Headaches are one of the most common medical complaints — nearly everyone gets a headache at some point. Over 45 million Americans (about one in six) suffer chronic headaches each year. Headaches therefore have a big economic impact — when you have a throbbing pain in your head, it’s hard to work. The cost of these headaches in absenteeism and medical expenses is estimated as high as $50 billion per year.
A headache is a pain sensed in the nerves and muscles of the head and neck, as well as the meninges (the membranous coverings of the brainand spinal cord).
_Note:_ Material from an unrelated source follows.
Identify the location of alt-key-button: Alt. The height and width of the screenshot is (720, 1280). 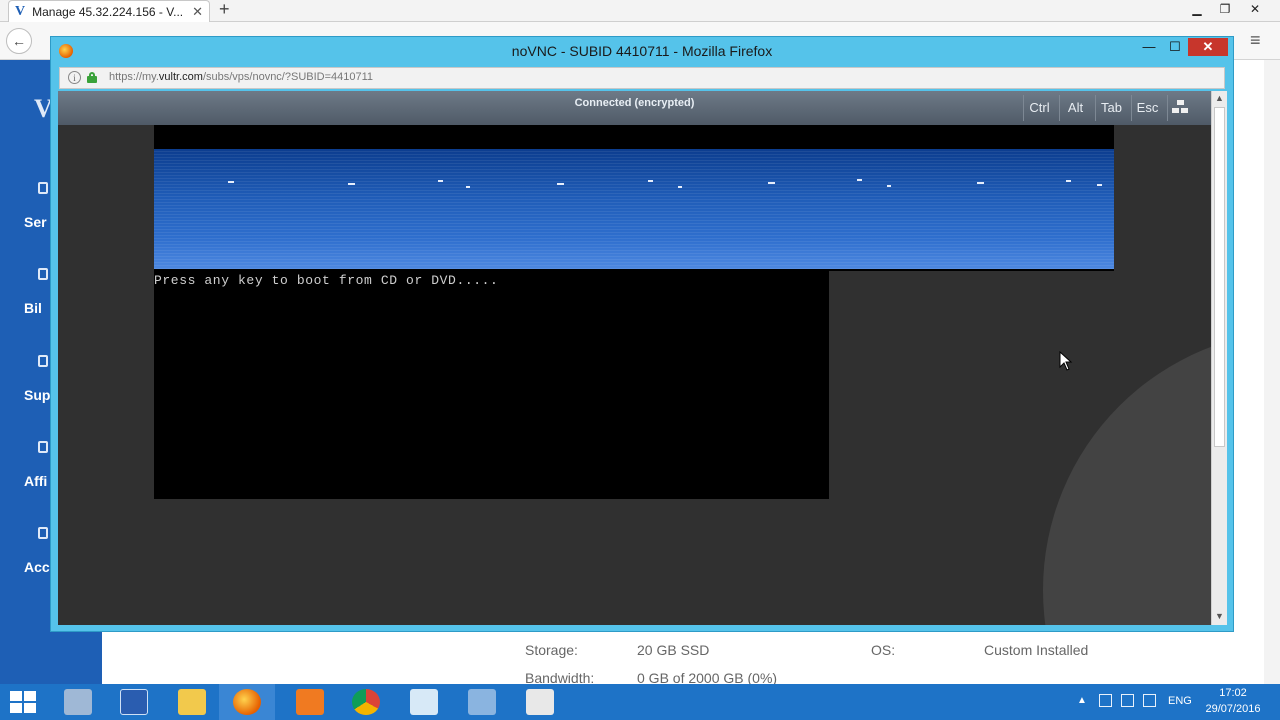
(1075, 108).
Your brain itself cannot sense pain, so a headache has nothing to do with your brain hurting. It is really a pain somewhere around your brain, being picked up by nerve endings located in your head.
There are three main causes for primary headaches:
- Migraine – Migraine headaches can be caused by reduced blood flow to various areas of the cerebral cortex. Symptoms of migraines include sensitivity to light and noise, nausea, vomiting and intense throbbing pain that is usually on one side of the head. A neurotransmitter, serotonin, is thought to be involved in migraines because many of the drugs used to treat migraines alter the binding of serotonin to various receptors.
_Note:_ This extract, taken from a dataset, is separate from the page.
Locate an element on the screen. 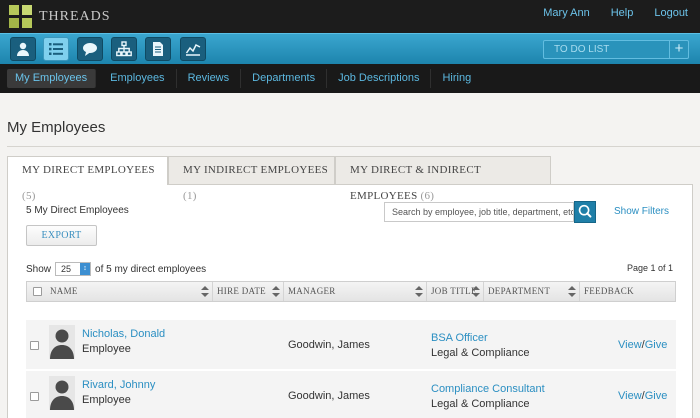 This screenshot has height=418, width=700. page-size-row: Show 25 ↕ of 5 my direct employees is located at coordinates (116, 269). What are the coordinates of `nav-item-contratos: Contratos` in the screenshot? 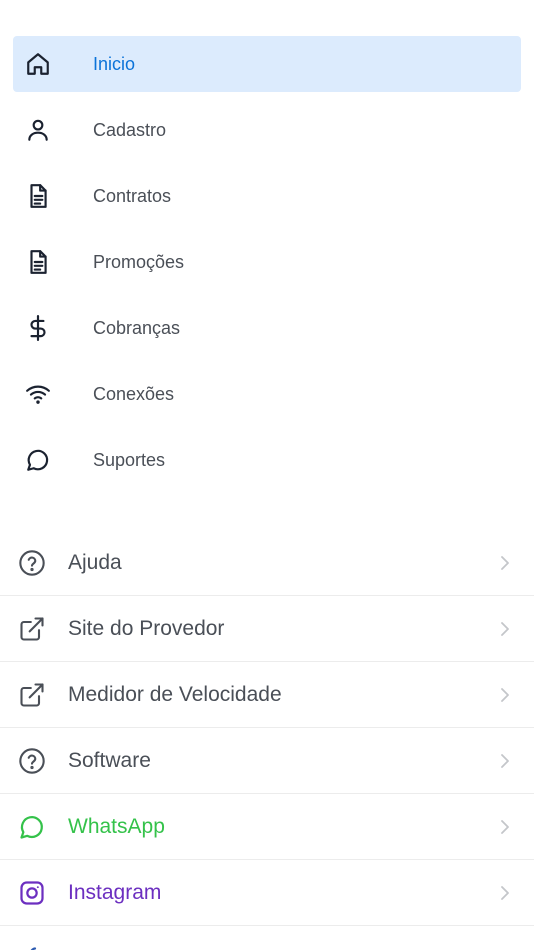 It's located at (267, 196).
- Tension – Tension headaches are caused by muscular strains in the head and neck and/or emotional stress. Tension headaches are usually dull, steady, aching pains on both sides of the head. Sometimes, tension headaches develop into throbbing pains, leading researchers to believe that they may be closely related to migraines. Eye strain (poor vision) can trigger frequent tension headaches.
- Cluster – Cluster headaches are headaches that occur repeatedly over a period of weeks or even months. Cluster-headache pain usually occurs on one side of the head and is centered around the eye. The causes of cluster headaches are unknown, but may be related to changes in blood flow because substances that affect blood flow, such as alcohol, can trigger cluster headaches.